* Short exercise a *
Render as a numbered list, omitting blank lines, only the entries from the line containing "You are a computer-use" to the line containing "Instruction: Set 重さ", both included.

* Text section *
Lore Enforcement: The Legal System in an RPG
Let’s talk for a minute about the law. Most legal systems are based on two things: the protection of certain general principles that are considered fundamental truths by the society in question, and a long history of precedents matching punishments with violations.
Criminal law, for the most part, is fairly straightforward. Not much has changed in the nature of criminal acts for centuries, if not millennia. Make appropriate allowance for social class restrictions and technology and you have most of it covered. Fraud still remains fraud, for example, even if it is conducted over the internet. What little remains can be summed up as the presentation and verification of evidence. Who can testify, who and what is considered most reliable, what cultural and social attributes are automatically considered unquestionable?
More frequently useful, and often overlooked in games, are the commercial and civil courts. The civil courts are all about someone doing something with someone else’s property, whether it is being harmed by that property, purchasing that property under false pretences, violating someone’s posession of that property, or whatever. They measure the harm done to someone and impose financial compensation. Take a look at a standard insurance policy, for example; every microscopic line of fine print is the result of someone cheating, or attempting to cheat, the law. Similarly, every line of public liability law stems from someone claiming that someone else permitted or caused them to come to harm through negligance or intent; every componant of a car derives from a string of automobile accidents.
Ownership and authority are civil matters: who is permitted to do what with someone else’s property, for example. In the middle ages, it was quite permitted for a freeman to travel anywhere he wanted in search of employment, and quite routine. Permission had to be obtained from the local representative of the owner of the lands into which the freeman had been born; he in turn set a fee which the freeman had to pay to the owner of the lands each year in exchange for his liberty to wander. Serfs and Freemen had an obligation to perform certain services on behalf of the land owner in return for the right to farm his own personal allotment the rest of the year, though the amounts differed from social class to social class, and year to year, and Lord to Lord. Prosperous individuals could pay someone else to work their share of this burdon – the baker or blacksmith was able to satisfy his farming obligation by paying someone to work on his behalf, or was exempted. In addition, in return for the right to work his professional trade, a licence fee had to be paid, usually in the form of so much product of his labours – so many loaves of bread or horse shoes (or whatever) per month. The mills and bellows and other professional tools were usually the property of another (usually the Lord, who bought them as an investment), and also had to be rented, and so on; it was quite rare for a craftsman to own his own equipment.

* Records provided *

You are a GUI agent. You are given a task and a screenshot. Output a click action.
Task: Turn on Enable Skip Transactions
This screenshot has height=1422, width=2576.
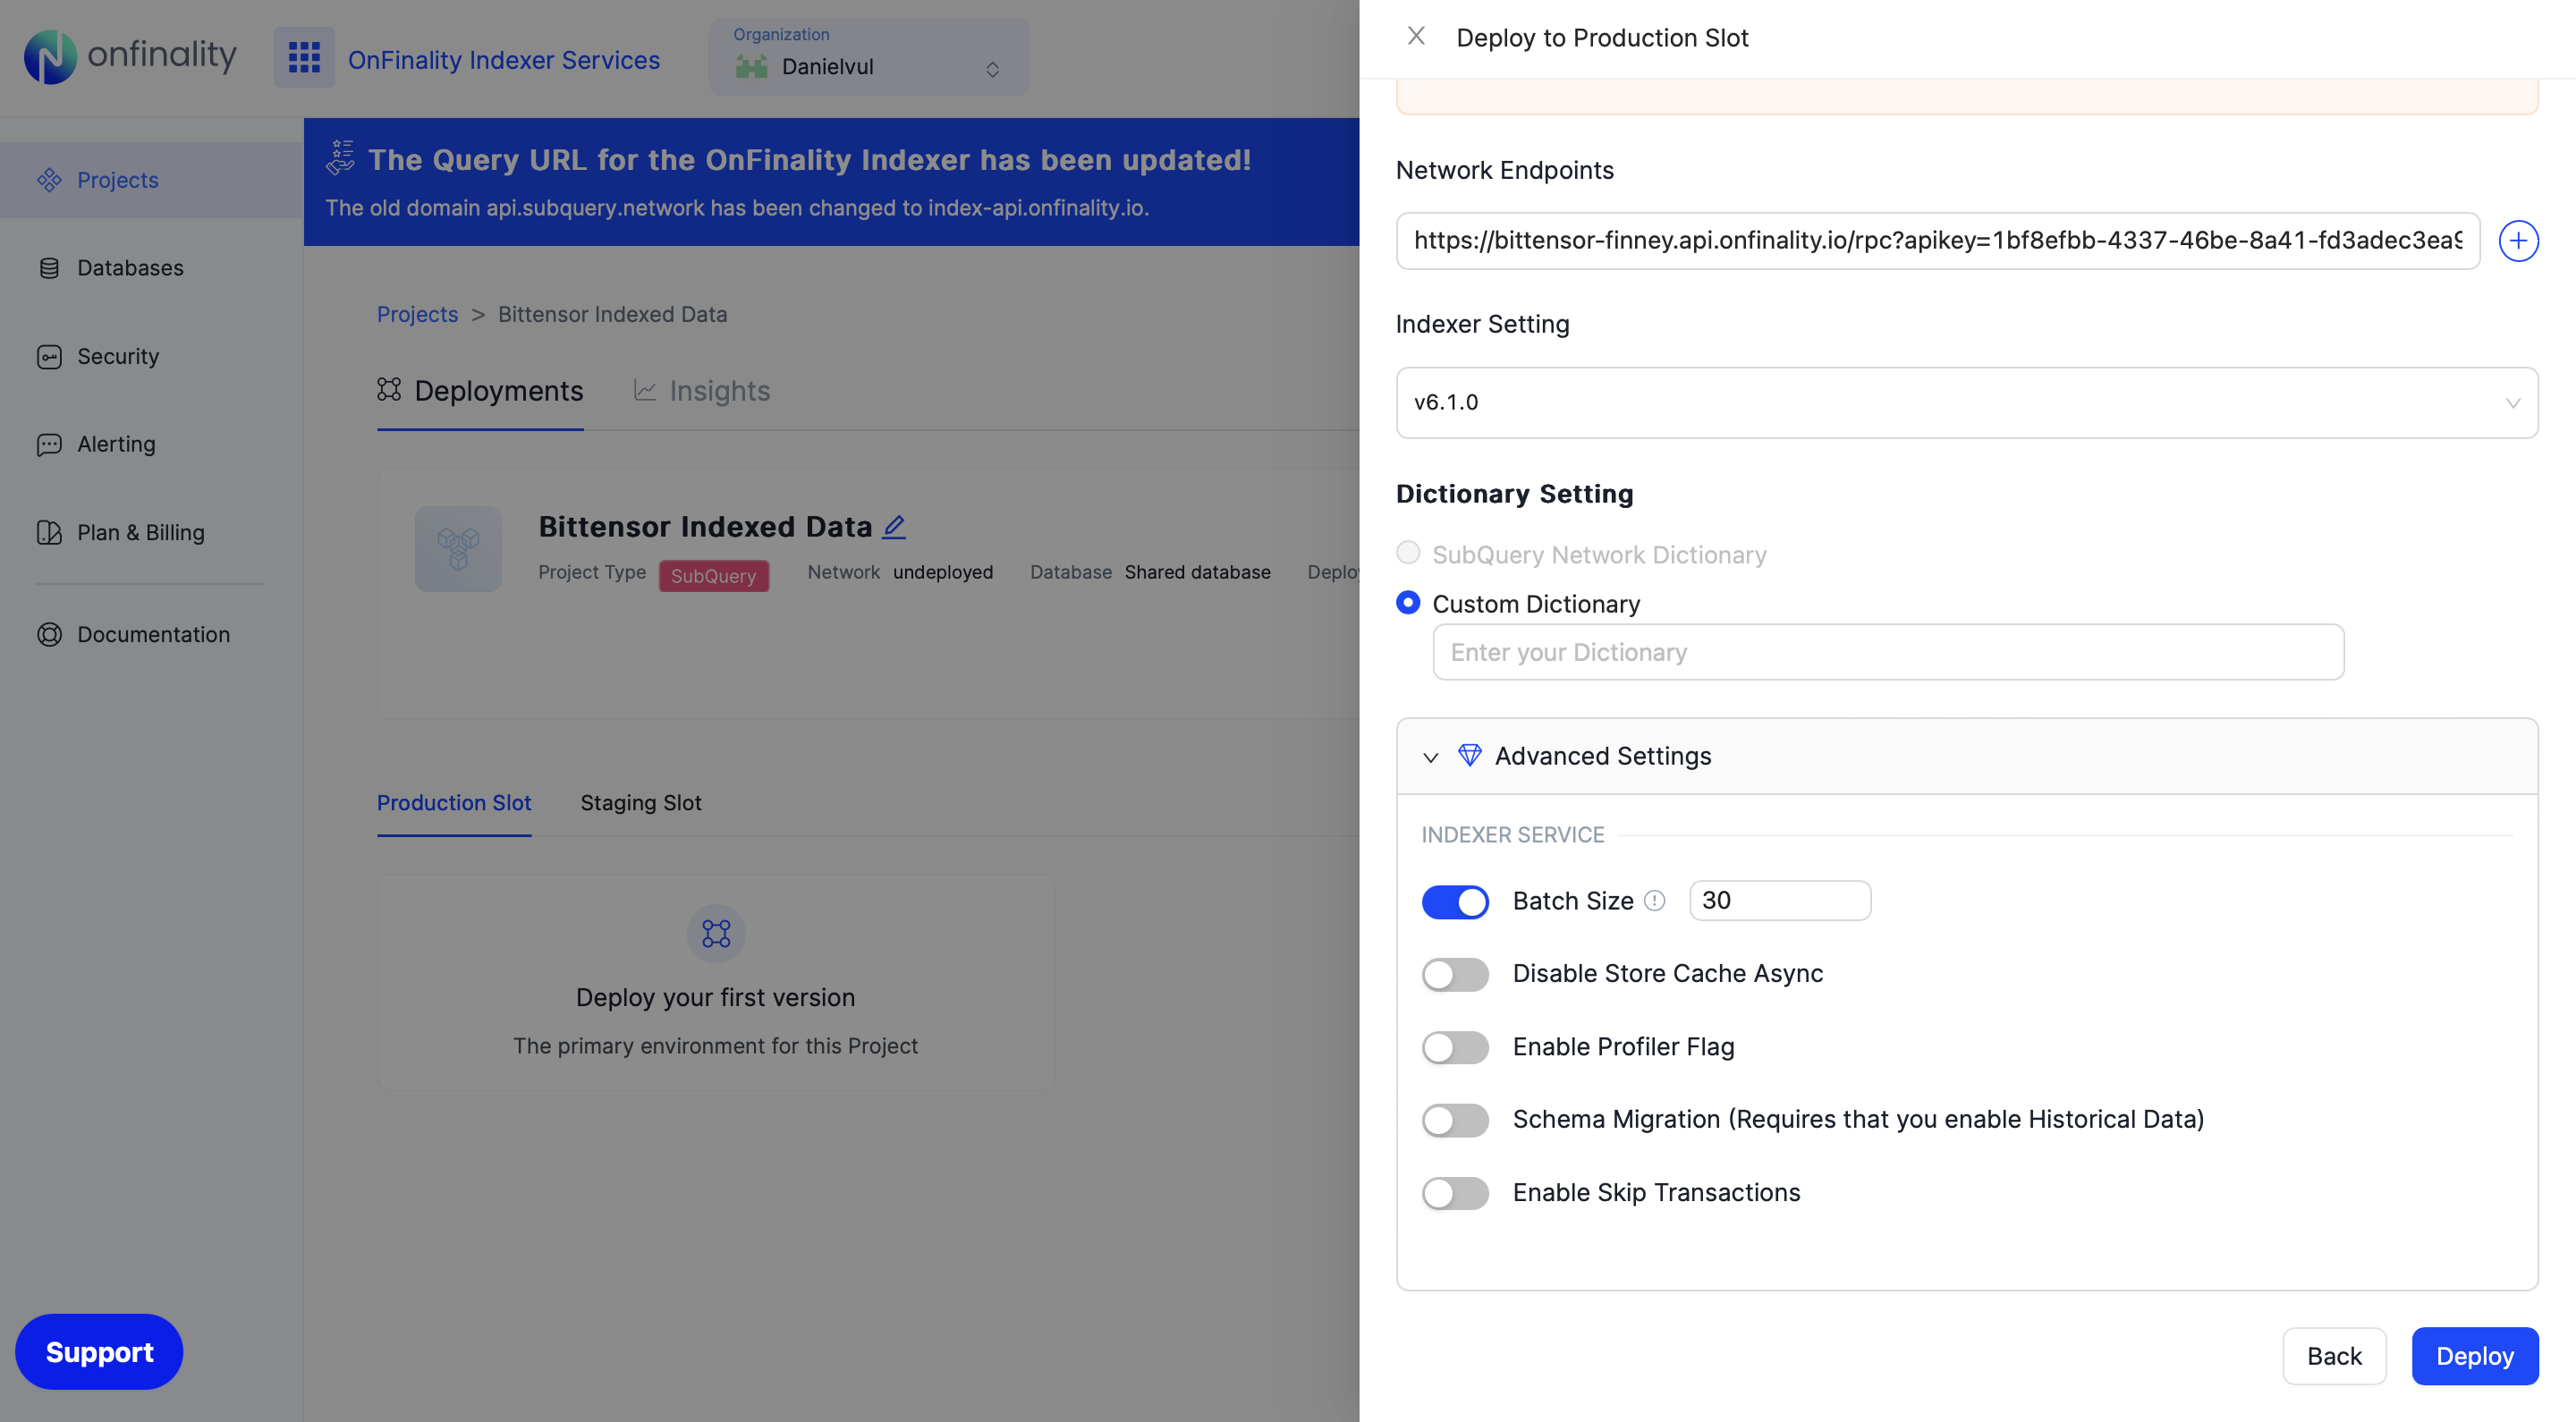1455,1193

==

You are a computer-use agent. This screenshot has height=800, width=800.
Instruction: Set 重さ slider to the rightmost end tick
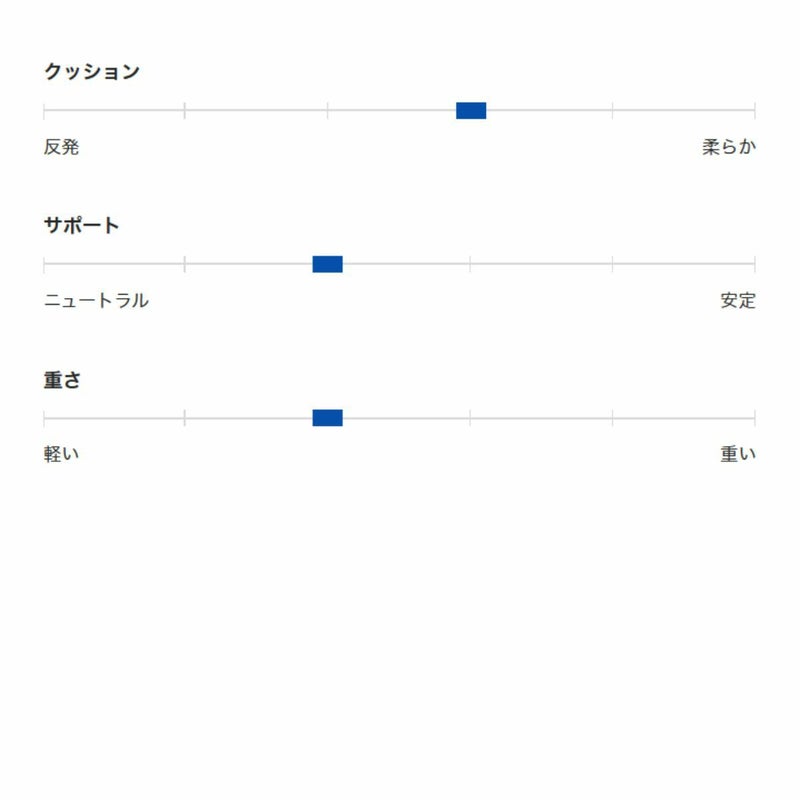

...

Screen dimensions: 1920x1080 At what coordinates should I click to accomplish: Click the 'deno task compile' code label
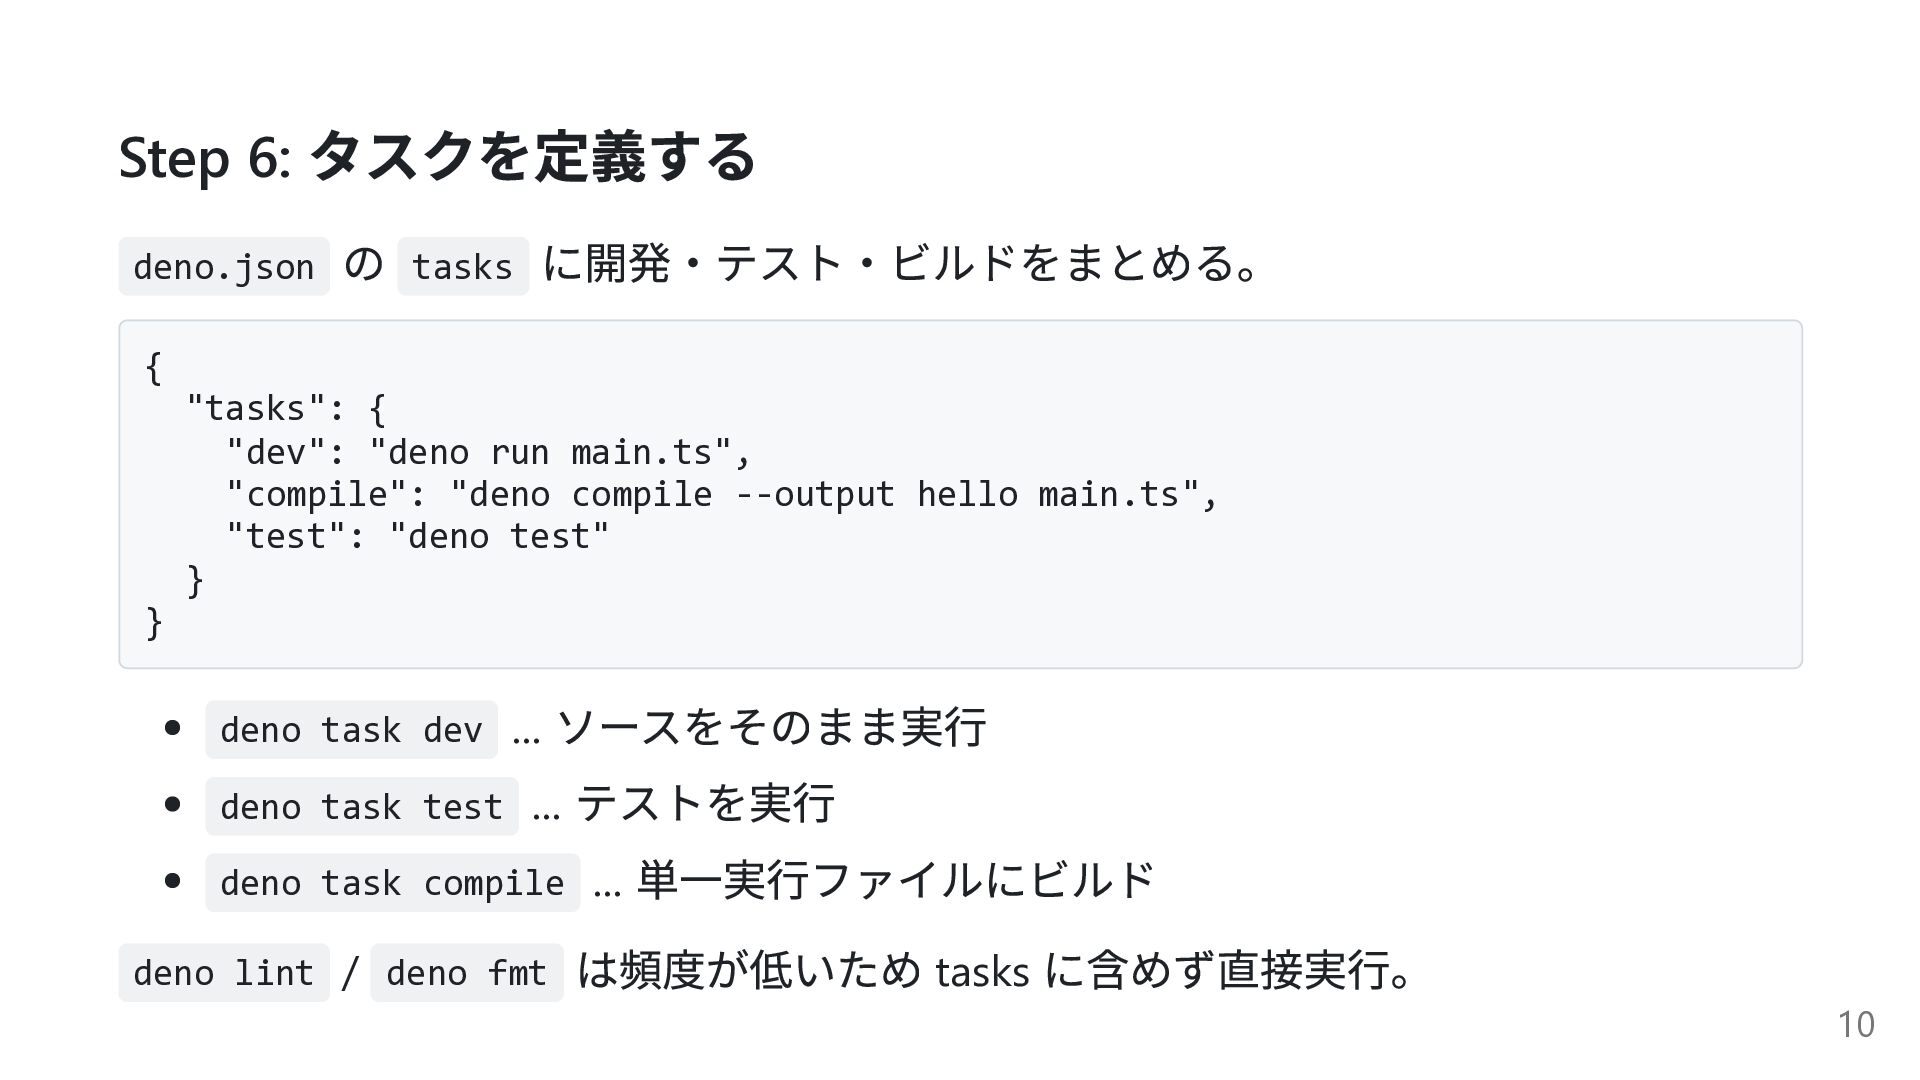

* Short exercise b *
Set down the portion of the text on the legal system in an RPG from "Lore Enforcement: The" to "automatically considered unquestionable?", copying it word for word.

* Task output a *
1. You are a computer-use agent. This screenshot has height=800, width=800.
2. Instruction: Set 重さ slider to the rightmost end tick

* Task output b *
Lore Enforcement: The Legal System in an RPG
Let’s talk for a minute about the law. Most legal systems are based on two things: the protection of certain general principles that are considered fundamental truths by the society in question, and a long history of precedents matching punishments with violations.
Criminal law, for the most part, is fairly straightforward. Not much has changed in the nature of criminal acts for centuries, if not millennia. Make appropriate allowance for social class restrictions and technology and you have most of it covered. Fraud still remains fraud, for example, even if it is conducted over the internet. What little remains can be summed up as the presentation and verification of evidence. Who can testify, who and what is considered most reliable, what cultural and social attributes are automatically considered unquestionable?